My problems with the book are many:
1. I hate to fall into the trap of judging a book by its cover, but the beautiful cover led me to think that I would see similar color photos and artwork inside, but the book doesn’t deliver. Probably because they elected to go with basically copier paper which does not allow for good photo prints. A much better choice would have been glossy paper. Many of the details in the photos are lost by printing them using a black and white laser process.
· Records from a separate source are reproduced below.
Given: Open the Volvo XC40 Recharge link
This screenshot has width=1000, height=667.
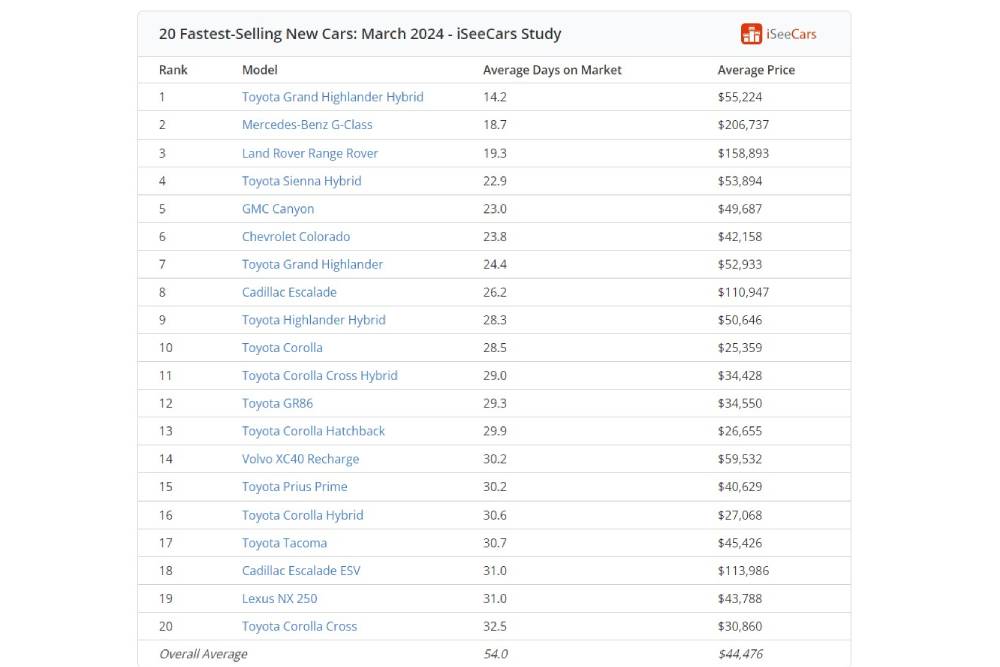Looking at the screenshot, I should [300, 459].
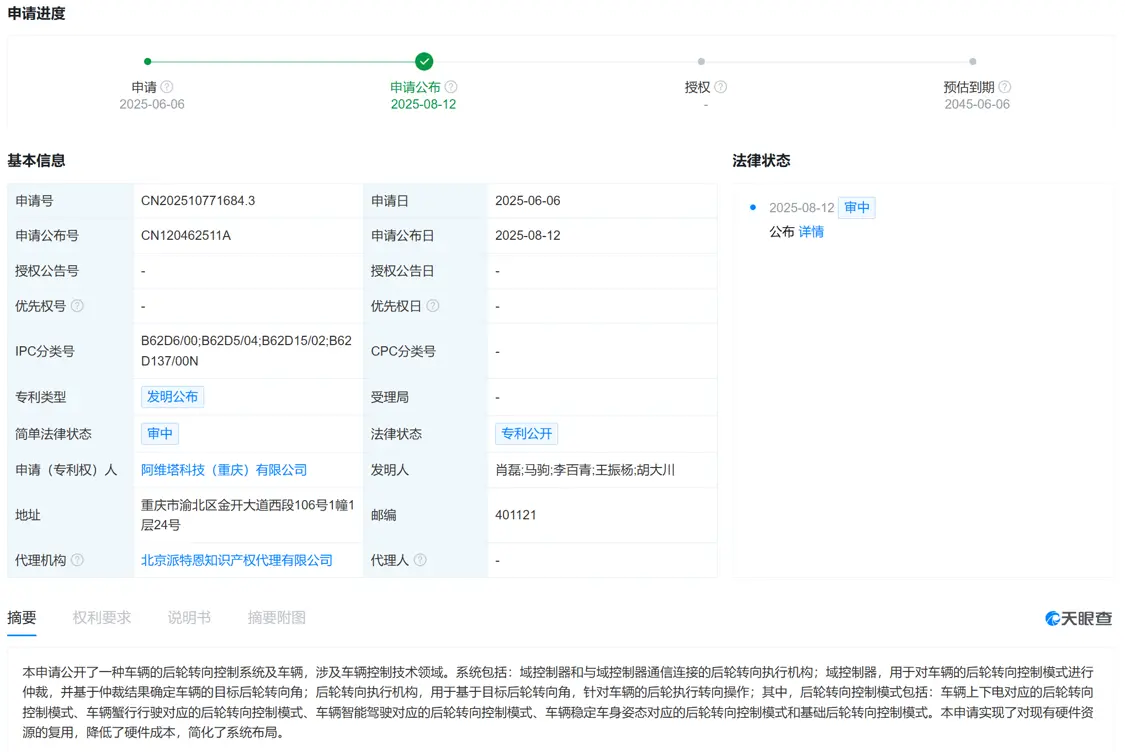Open the 说明书 tab
The height and width of the screenshot is (752, 1125).
click(x=188, y=617)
2. The text is disjointed and does not flow smoothly from topic to topic or from paragraph to paragraph. I would have expected that the author’s approach to a biography would be to collect information from a variety of sources, analyze the data, and then write a coherent story in his own words. Instead we have many bulleted lists and text where Allen quotes someone talking about Klaus followed by another quote without any linking or transition language. It is almost as if Mr. Allen has never read a biography before.
3. The chapter about Klaus’ early equipment is particularly disjointed. To write this chapter all that Greg has really done was to copy and paste photos and descriptions from www.vintagesynth.com with the addition of a bare minimum of text making the descriptions relevant to Klaus Schulze. I am not exactly certain of the value of this chapter, because it really doesn’t come out in the text. The saving grace is Harald Grosskopf’s 1976 sketch of Klaus’ studio.
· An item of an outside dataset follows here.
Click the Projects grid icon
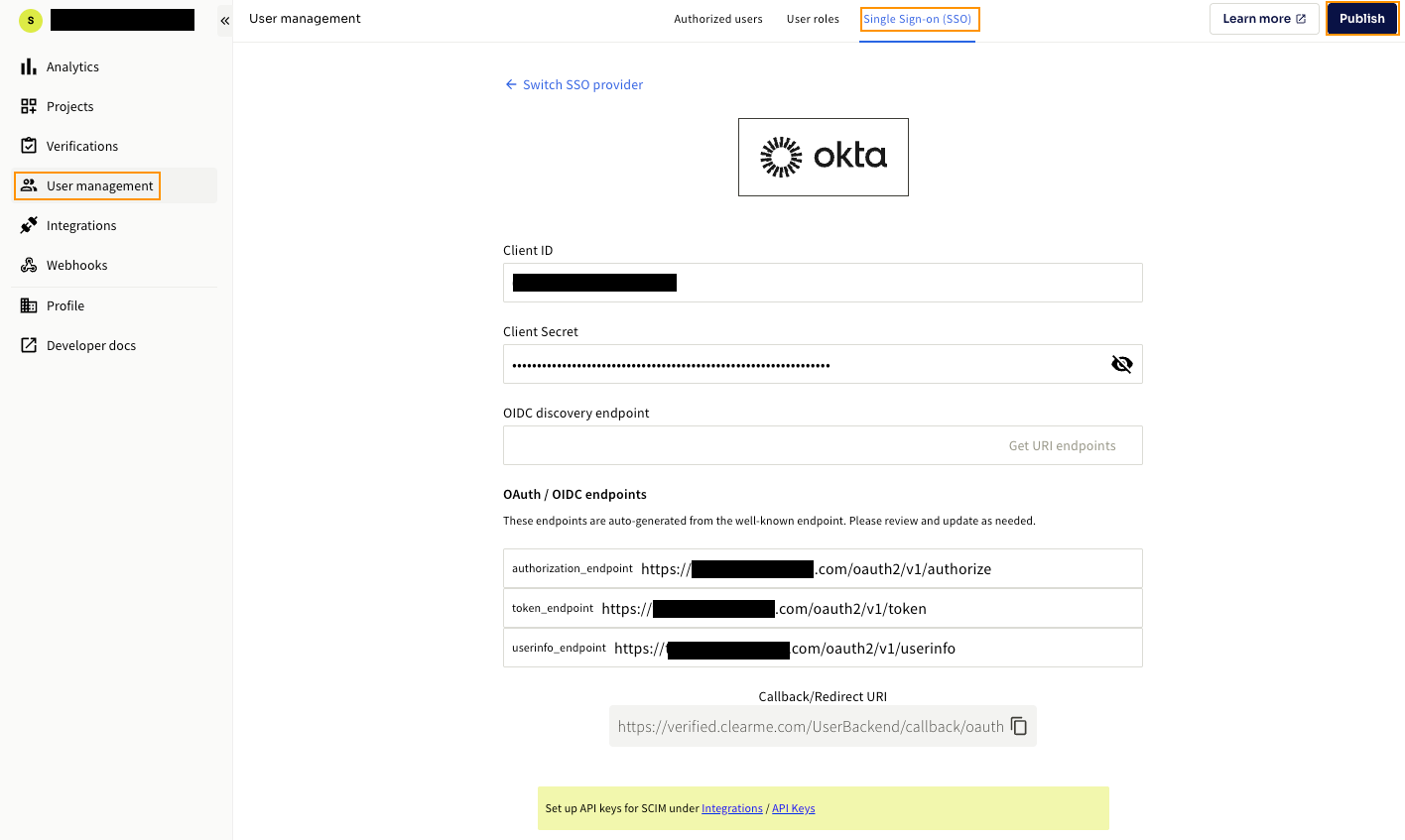The width and height of the screenshot is (1405, 840). coord(29,106)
4. Interviews are fine, but they really should be published as standalone items in the book. Some of Greg’s are, but in other cases he snipped out a question and answer or two and inserted them in the middle of the text. That is not a typical method of conveying information. Normally an author will paraphrase an interview comment, integrate it into the story he or she is telling, and then footnote the source.
5. There are no footnotes of any kind in this book, which is surprising for a biography. Instead Greg uses a technique that I have never seen before. He references each source before he quotes it. This technique gets in the way of the readability of the book. He probably could have greatly shortened the book by using standard footnotes as some references are used more than once. It would also be nice for the reader if all of the references were collected in one location at end of each chapter or at the back of the book, which is standard procedure for most articles and biographies.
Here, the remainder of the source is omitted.